> **What to produce**:
Could you retype exactly the line containing "Given: Select the Scripts Blocked counter" and every line after it in the data below, leaving out the pictures?

> **Given data**:
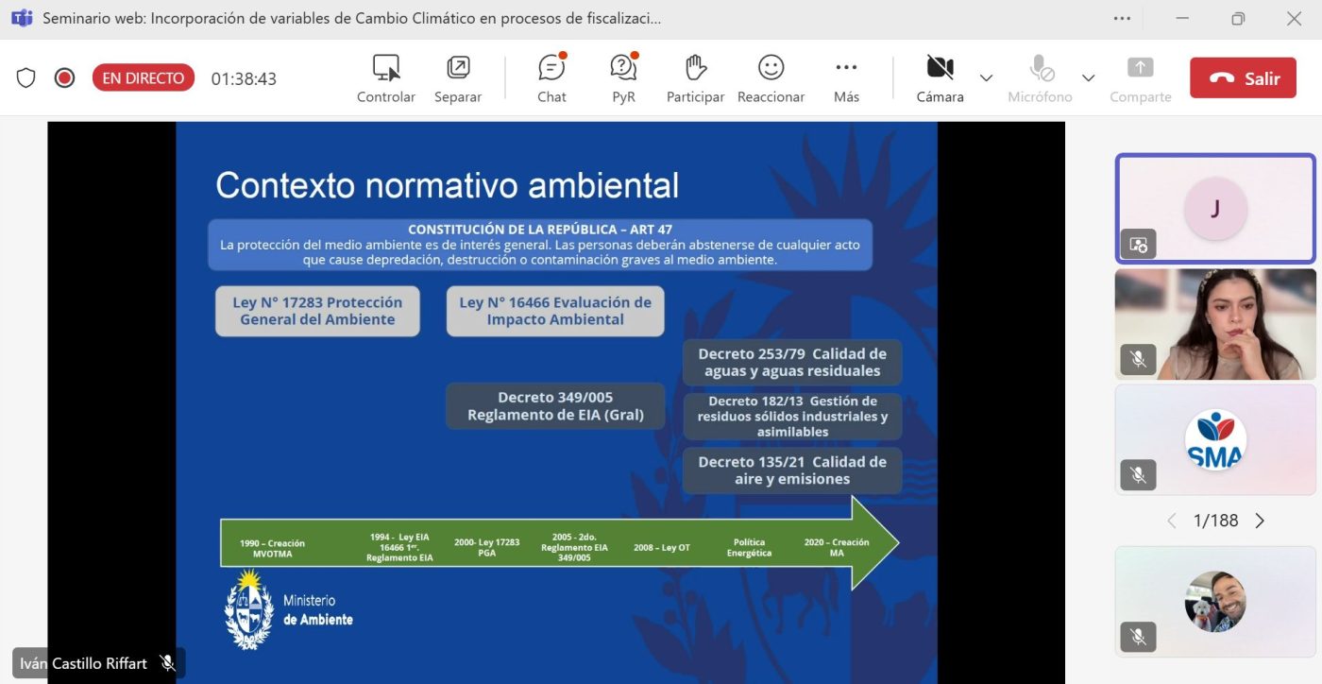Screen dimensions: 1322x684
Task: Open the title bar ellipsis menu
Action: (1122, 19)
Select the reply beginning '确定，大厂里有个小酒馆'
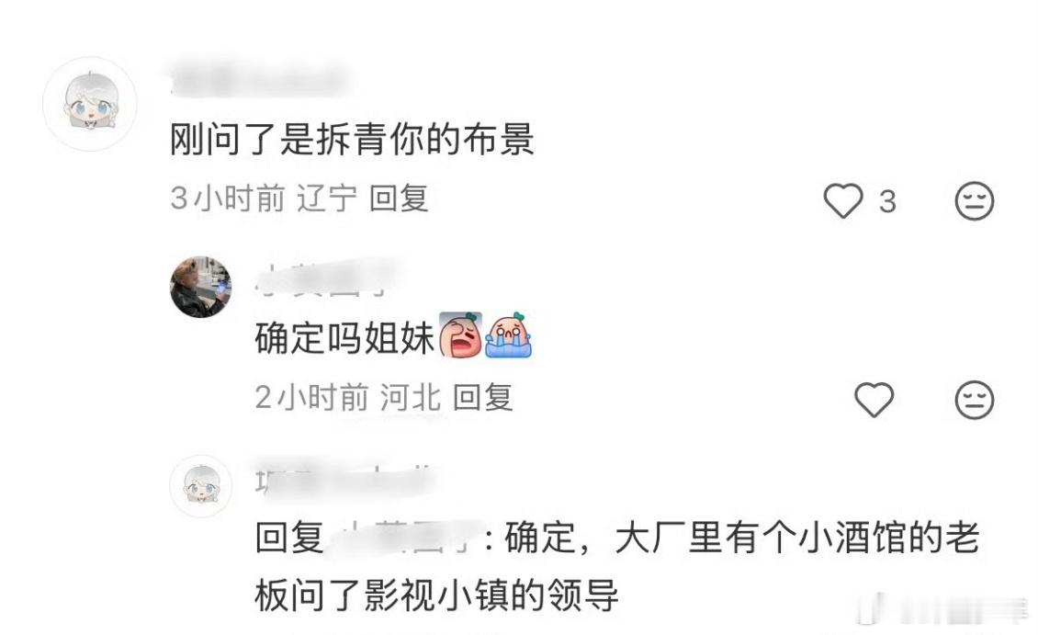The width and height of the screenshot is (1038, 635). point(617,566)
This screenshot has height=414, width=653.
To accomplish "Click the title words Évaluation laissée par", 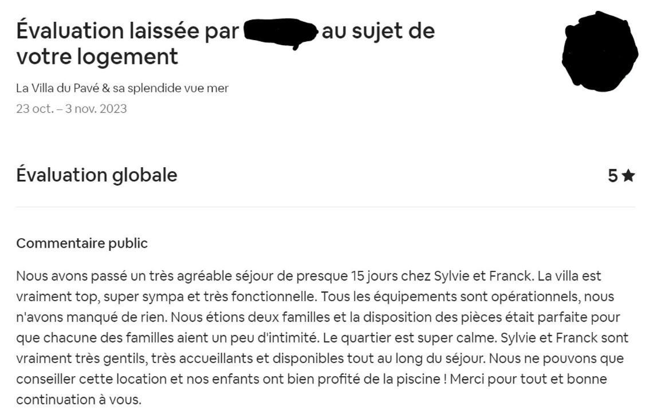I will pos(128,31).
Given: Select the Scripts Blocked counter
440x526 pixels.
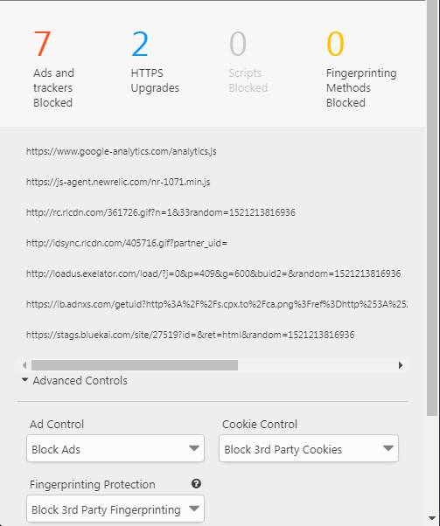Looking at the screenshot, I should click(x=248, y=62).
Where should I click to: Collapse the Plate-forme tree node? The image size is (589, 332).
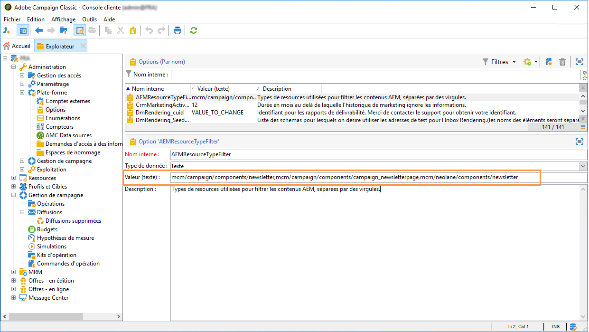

> **Reply**:
Given: Select the Scripts Blocked counter
440x526 pixels.
Looking at the screenshot, I should click(x=248, y=62).
Where should I click to: Collapse the Plate-forme tree node? The image size is (589, 332).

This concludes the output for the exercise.